The evacuation alerts will remain in effect until the Fraser drops to 5.5 metres, and as a precaution the emergency operations centre remains open, with dike, park, and road patrols continuing in low-lying areas.
“Currently our daily dike patrols continue, along with patrolling our parks trails that are located near the Fraser River on the flood plain,” said Ruhl. “And we’re implementing closures as necessary on the parks trails. We’re also monitoring some of our roads in the unprotected areas for implementing closures. We haven’t had to close any roads as of yet but we’re prepared if we need to.”
Meanwhile, more people in the B.C. interior are being allowed to go home.
Another 230 evacuation orders were lifted around Grand Forks Monday afternoon, bringing the total number of properties cleared for return in the Boundary region to about 1,200, covering about 2,400 people.
About 175 evacuation orders in Grand Forks and 416 at Christina Lake were lifted Sunday.
Regional District of Kootenay Boundary spokesperson Francis Maika said another 326 homes are in the process of being assessed but many won’t be able to go home — at least for now.

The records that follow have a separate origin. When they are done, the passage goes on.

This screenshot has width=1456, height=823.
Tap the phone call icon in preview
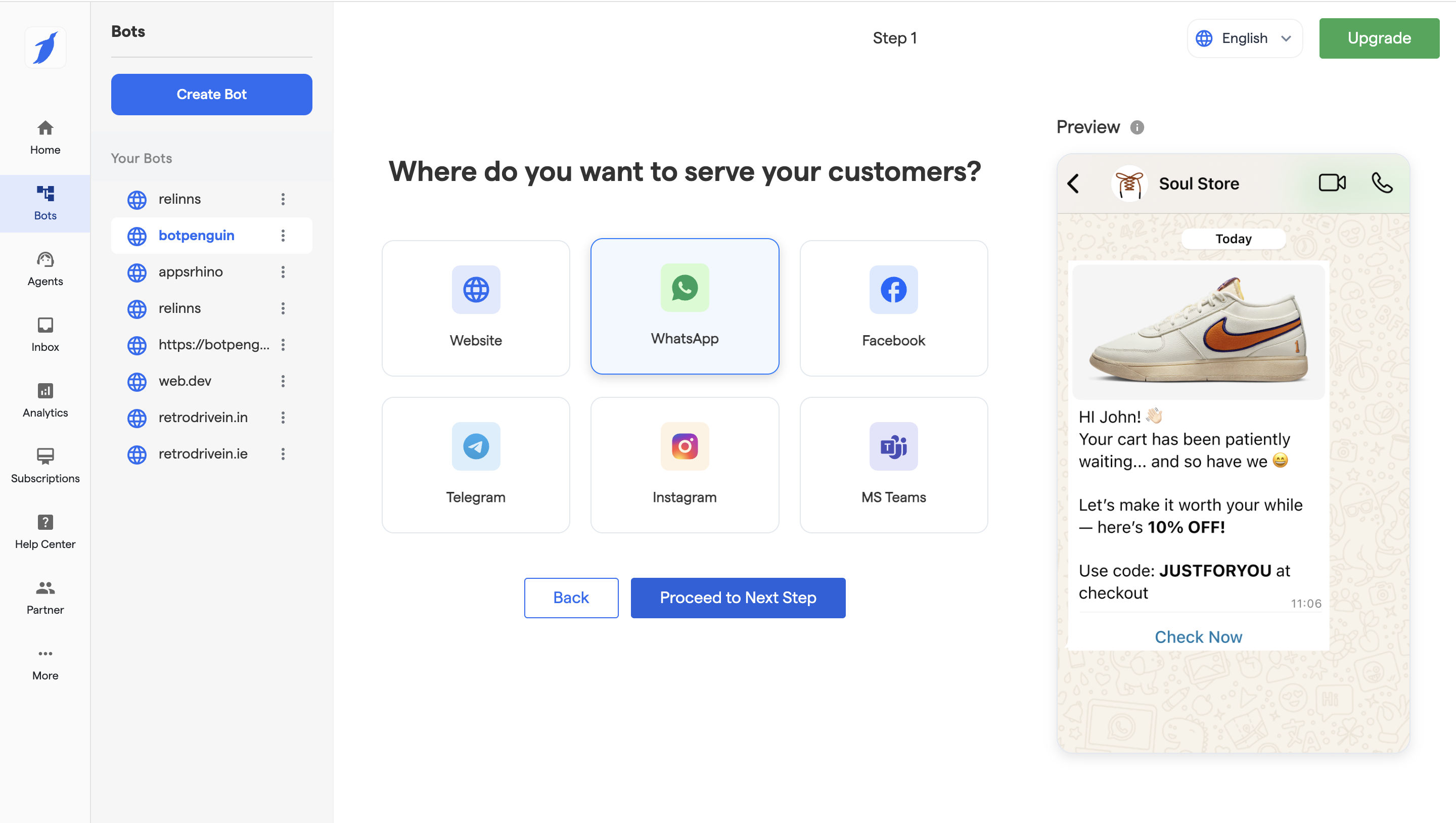coord(1381,183)
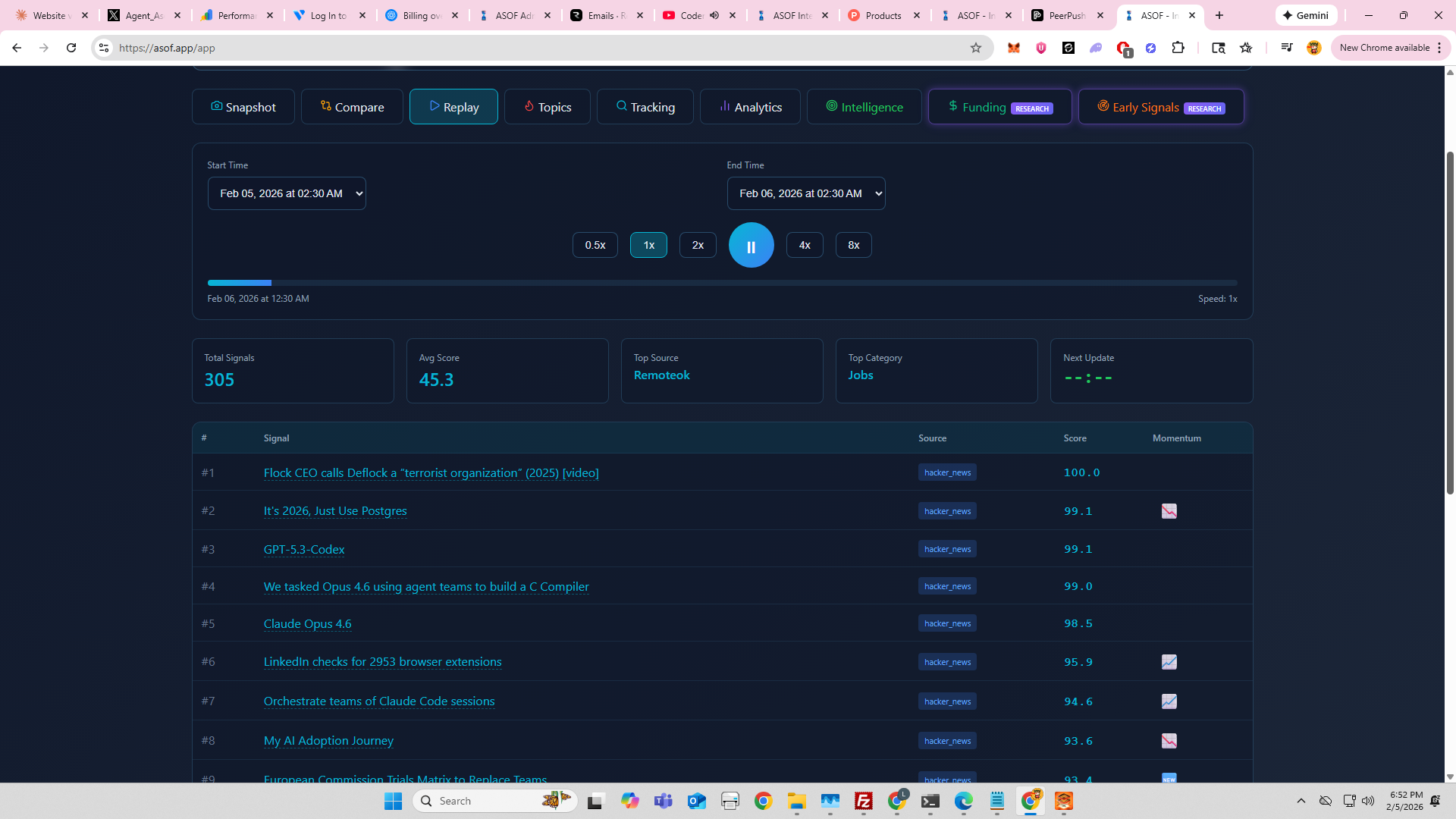Viewport: 1456px width, 819px height.
Task: Switch playback speed to 8x
Action: click(x=853, y=245)
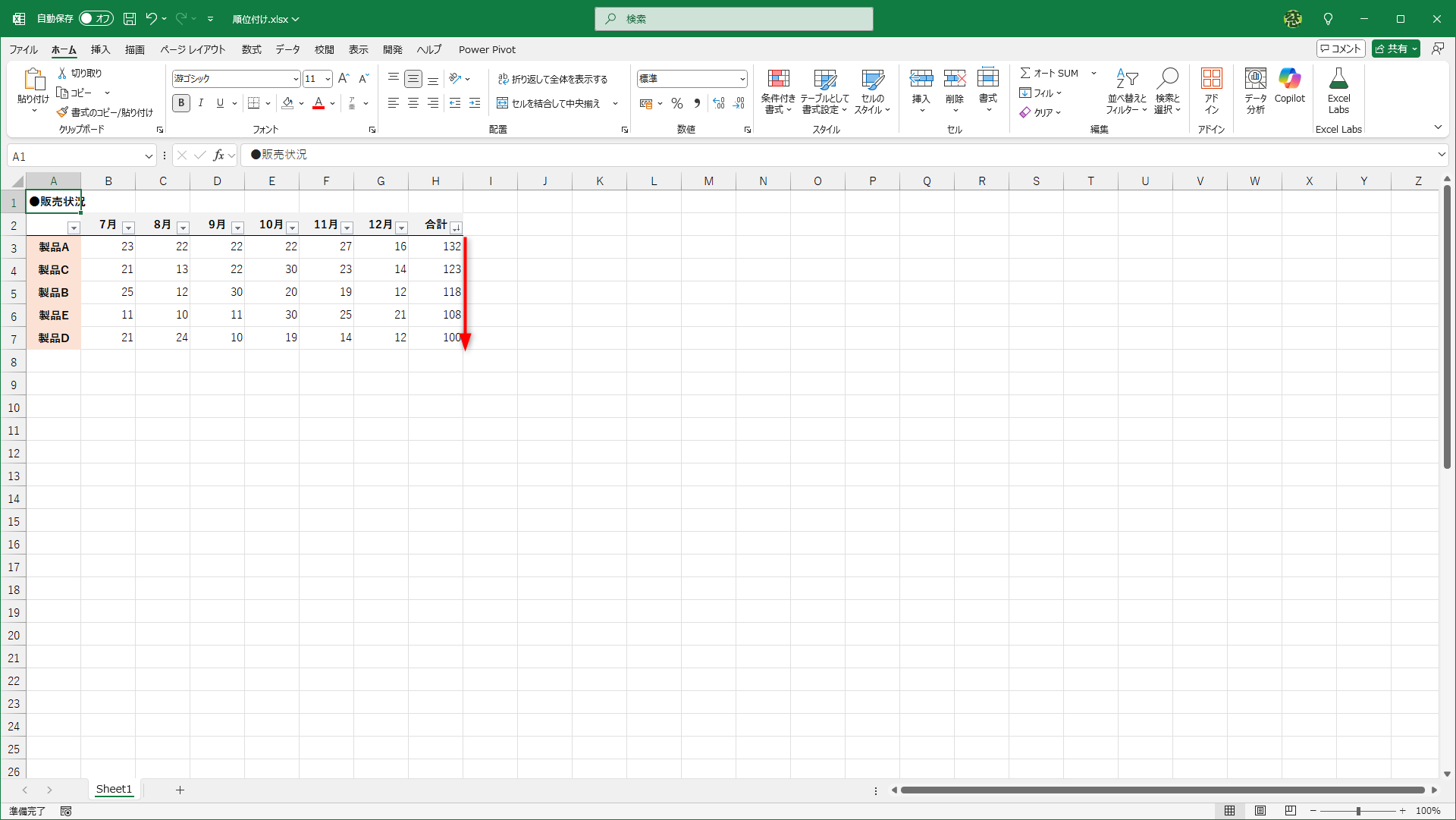Click the Comments button

1340,49
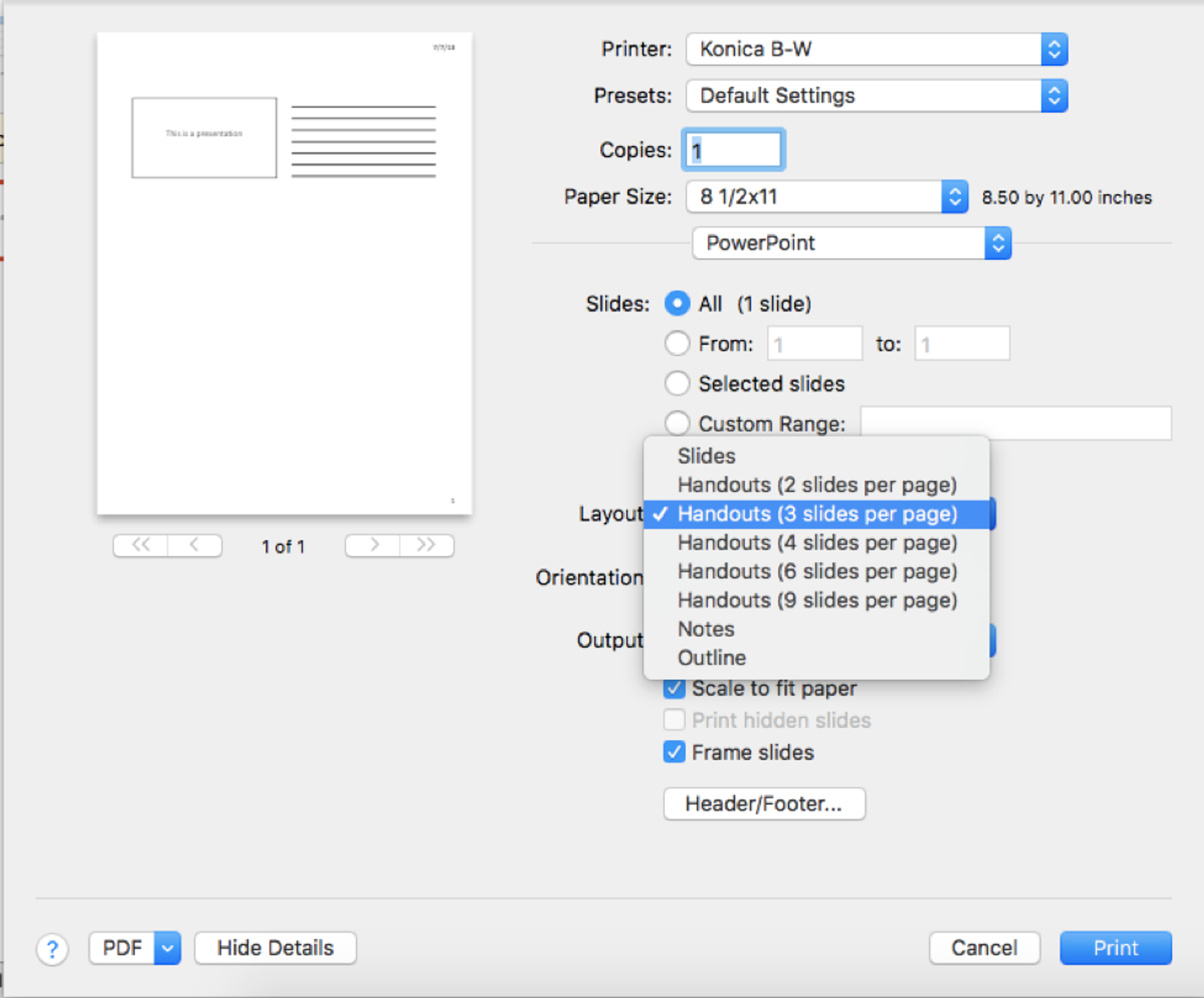Choose Handouts (6 slides per page)
1204x998 pixels.
coord(817,571)
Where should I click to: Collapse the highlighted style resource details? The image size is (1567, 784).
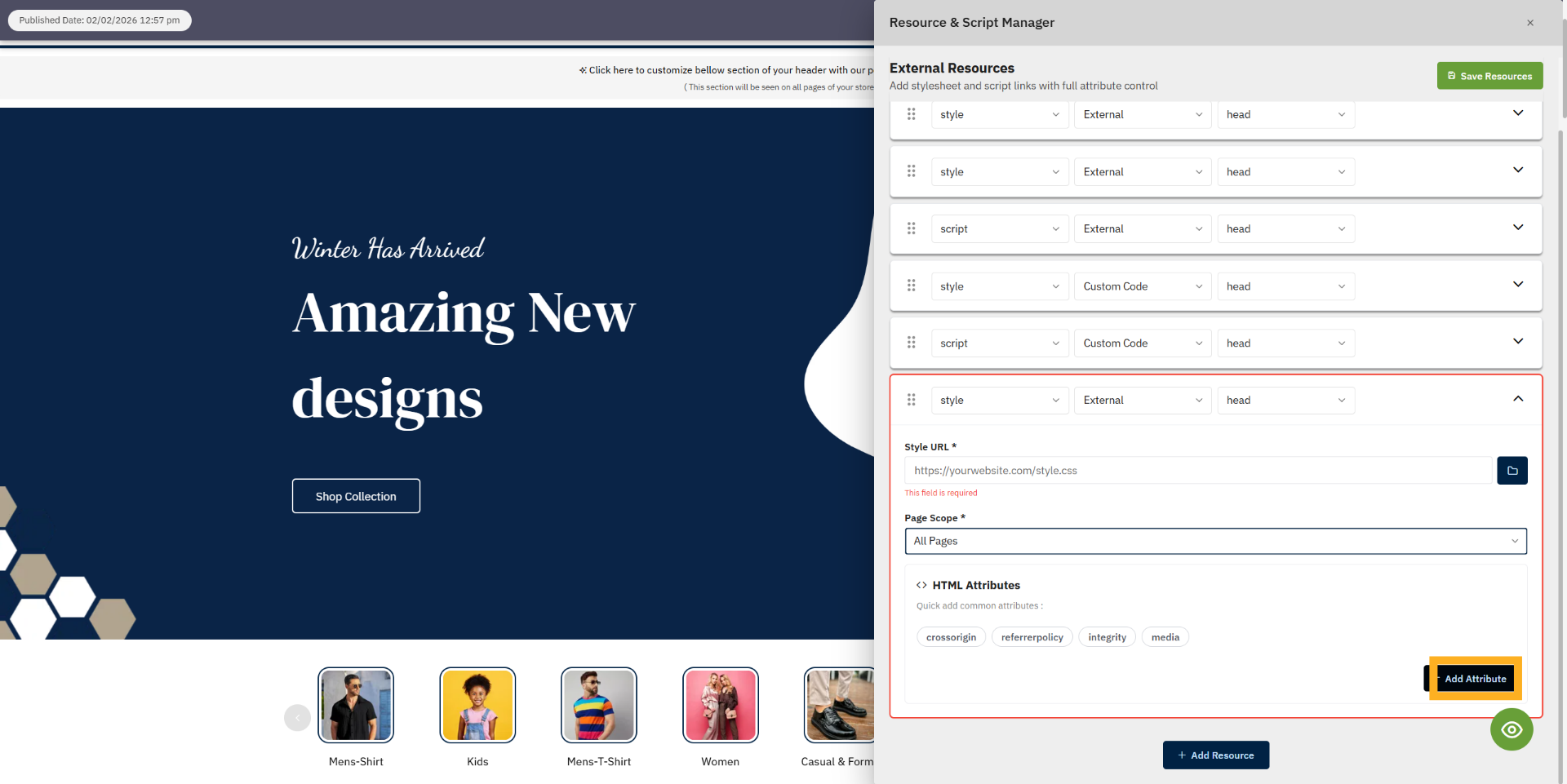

“Some of the houses that were absolutely inundated with water, they are going to have fairly serious, if not catastrophic damage to structures,” she said.
“We have some other homes that have slipped down the side of river banks or are hanging off the edges, these are real tragedies for the people who owned these homes.”
Assessment teams had been touring homes over the last few days to determine who could go back.
However, the worst of the flooding appears to be over. Another anticipated wave didn’t happen in Grand Forks thanks to lower rainfall and cooler temperatures, Maika said.
“It’s incredibly stressful to be out of your home, and that’s why our goal is to try to get — in the next I would say 36 to 48 hours, by the end of the day May 21 –the majority of people who are now on evacuation order, where it is safe to do so, back to their homes,” she said.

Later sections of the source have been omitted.